# SWT Thread Problematik



## iTob87 (9. Juli 2009)

Hallo Leute,
ich habe folgendes Problem und weiß nicht genau, wie ich es anpacken soll:

Ich habe einen Thread A (ist nicht der Main-Thread). Dieser Thread A stößt zwei weitere Threads B und C an. Innerhalb von B + C sollen zwei Fenster mit SWT geöffnet werden (welche auch parallel bedienbar sein sollten). Bei mir öffnet sich max. immer nur ein Fenster, weil er dann hängen bleibt. wenn ich die GUI in B + C mit asyncExec() aufrufe, bekomme ich überhaupt nichts zu sehen. Als Display benutze ich in B + C Display.getDefault() (was ist hier eigentlich der Unterschied zu Display.getCurrent()), welches ich dann an die GUI weitergebe.
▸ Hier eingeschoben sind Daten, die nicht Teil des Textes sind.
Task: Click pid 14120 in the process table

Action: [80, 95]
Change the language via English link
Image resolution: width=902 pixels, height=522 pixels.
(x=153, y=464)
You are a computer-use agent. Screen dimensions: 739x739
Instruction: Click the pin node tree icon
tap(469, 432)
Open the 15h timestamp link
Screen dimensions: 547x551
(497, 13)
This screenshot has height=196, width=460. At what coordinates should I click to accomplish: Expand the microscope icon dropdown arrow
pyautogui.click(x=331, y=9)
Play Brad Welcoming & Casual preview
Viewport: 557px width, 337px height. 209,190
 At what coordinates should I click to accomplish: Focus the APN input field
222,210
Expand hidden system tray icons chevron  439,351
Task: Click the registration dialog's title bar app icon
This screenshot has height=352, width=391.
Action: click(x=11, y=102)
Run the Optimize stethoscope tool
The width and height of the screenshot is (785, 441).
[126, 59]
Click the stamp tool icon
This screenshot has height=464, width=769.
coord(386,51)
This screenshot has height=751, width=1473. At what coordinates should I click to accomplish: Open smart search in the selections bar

Wichtig ist vielleicht noch, dass von der GUI in B + C jeweils eine eigene Instanz gebildet wird.

Kann mir vielleicht jemand einen groben plan geben, wie ich das architektonisch am besten anpacke, dass ich von den zwei threads (B + C) aus zwei GUIs öffnen kann, welche gleichzeitig bedienbar sind?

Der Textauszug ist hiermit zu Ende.